Auch wenn es in der Praxis manchmal nur 40 Kilometer Strecke sind, reicht das für manche Fahrende, wenn in der heimischen Garage geladen werden kann, für den (benzinfreien) Weg zur Arbeit. Fährt man so, kann der Abgang aus dem 45 Liter großen Tank des Plug-in-Hybrid, der mit bis zu 135 km/h rein elektrisch fährt, tatsächlich sehr niedrig ausfallen. Allerdings nicht bei ganz niedrigen Temperaturen, welche die rein elektrische Reichweite schon mal halbieren können. 

Und wer oft voll beschleunigt und die 200 km/h Spitze ausnutzt, sollte sich auch nicht zu viel Sparpotential in diesen Momenten von Fords Stromer erwarten. Das Gleiche gilt, wenn nur ganz selten oder gar nicht geladen wird und der Benziner häufig arbeitet. Dann liegt der Verbrauch, abhängig vom eigenen Gasfuß, eher um die sieben, acht Liter Super.
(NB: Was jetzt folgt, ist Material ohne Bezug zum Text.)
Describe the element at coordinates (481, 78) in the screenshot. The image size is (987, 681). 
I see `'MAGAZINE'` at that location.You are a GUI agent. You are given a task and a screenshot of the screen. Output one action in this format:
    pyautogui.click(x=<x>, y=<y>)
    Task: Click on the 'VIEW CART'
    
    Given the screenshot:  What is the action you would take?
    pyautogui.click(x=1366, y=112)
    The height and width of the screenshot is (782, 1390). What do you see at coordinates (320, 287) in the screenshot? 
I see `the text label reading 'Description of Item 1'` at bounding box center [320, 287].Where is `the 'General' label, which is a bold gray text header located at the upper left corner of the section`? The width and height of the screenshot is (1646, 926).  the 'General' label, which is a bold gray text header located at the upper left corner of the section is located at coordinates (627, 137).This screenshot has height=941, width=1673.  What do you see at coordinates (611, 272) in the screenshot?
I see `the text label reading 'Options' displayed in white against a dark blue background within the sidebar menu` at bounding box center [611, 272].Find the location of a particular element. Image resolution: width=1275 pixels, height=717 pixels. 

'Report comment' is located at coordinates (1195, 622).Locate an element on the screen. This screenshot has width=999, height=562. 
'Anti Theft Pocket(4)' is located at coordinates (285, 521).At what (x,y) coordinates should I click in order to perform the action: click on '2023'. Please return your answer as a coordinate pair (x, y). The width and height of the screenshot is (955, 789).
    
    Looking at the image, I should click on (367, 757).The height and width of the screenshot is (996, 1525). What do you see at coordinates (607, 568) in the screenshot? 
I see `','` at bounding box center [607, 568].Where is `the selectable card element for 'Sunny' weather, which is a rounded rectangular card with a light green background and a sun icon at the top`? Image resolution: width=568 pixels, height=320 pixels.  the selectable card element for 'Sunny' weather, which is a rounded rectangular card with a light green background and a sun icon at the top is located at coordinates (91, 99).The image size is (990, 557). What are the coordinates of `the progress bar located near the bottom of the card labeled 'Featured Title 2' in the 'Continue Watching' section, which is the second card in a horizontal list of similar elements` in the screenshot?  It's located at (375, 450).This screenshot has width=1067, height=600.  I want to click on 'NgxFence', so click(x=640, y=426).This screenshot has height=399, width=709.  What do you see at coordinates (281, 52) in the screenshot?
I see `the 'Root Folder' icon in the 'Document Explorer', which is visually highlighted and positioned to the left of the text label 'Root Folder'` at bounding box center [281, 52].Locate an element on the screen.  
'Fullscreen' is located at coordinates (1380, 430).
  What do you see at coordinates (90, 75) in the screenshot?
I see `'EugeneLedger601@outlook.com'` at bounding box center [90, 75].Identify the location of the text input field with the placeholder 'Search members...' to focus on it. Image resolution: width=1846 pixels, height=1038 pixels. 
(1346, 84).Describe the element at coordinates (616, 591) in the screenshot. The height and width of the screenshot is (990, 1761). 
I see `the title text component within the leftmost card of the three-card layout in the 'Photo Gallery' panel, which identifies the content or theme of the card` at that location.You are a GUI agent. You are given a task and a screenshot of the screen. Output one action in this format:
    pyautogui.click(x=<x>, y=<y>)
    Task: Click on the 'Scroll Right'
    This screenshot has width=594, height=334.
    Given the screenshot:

Attraktives Preis-Leistungs-Niveau

Der Preis des Ford Kuga Plug-in Hybrid ist gemessen an der Konkurrenz eine echte Ansage. Insbesondere deshalb, weil Ford es geschafft hat, den Kuga von seinem biederen Blechkleid zu befreien und zu einem modernen, angesagten und elektrifizierten SUV zu machen. Der Ford vermittelt Zeitgeist bei Optik und Antrieb. Einzig die Materialien im Interieur sind ein verkraftbarer Wermutstropfen, der den Mitfahrenden wieder ins Gedächtnis ruft, dass es sich hierbei um ein amerikanisches Modell handelt.

Attraktiv wird der Kuga Plug-in Hybrid mit einem Einstiegspreis von 38.533 € insbesondere dank der hohen Innovationsprämie von insgesamt 6.750 € - ganz zu schweigen von der geringen Versteuerung als Geschäftswagen. In diesem Preis-Segment macht dem Kuga Plug-in Hybrid so schnell niemand etwas vor.

8/10 Wow-Wertung

Unsere Fachleute vergeben diese Bewertung nach ausführlicher Prüfung des Fahrzeugs.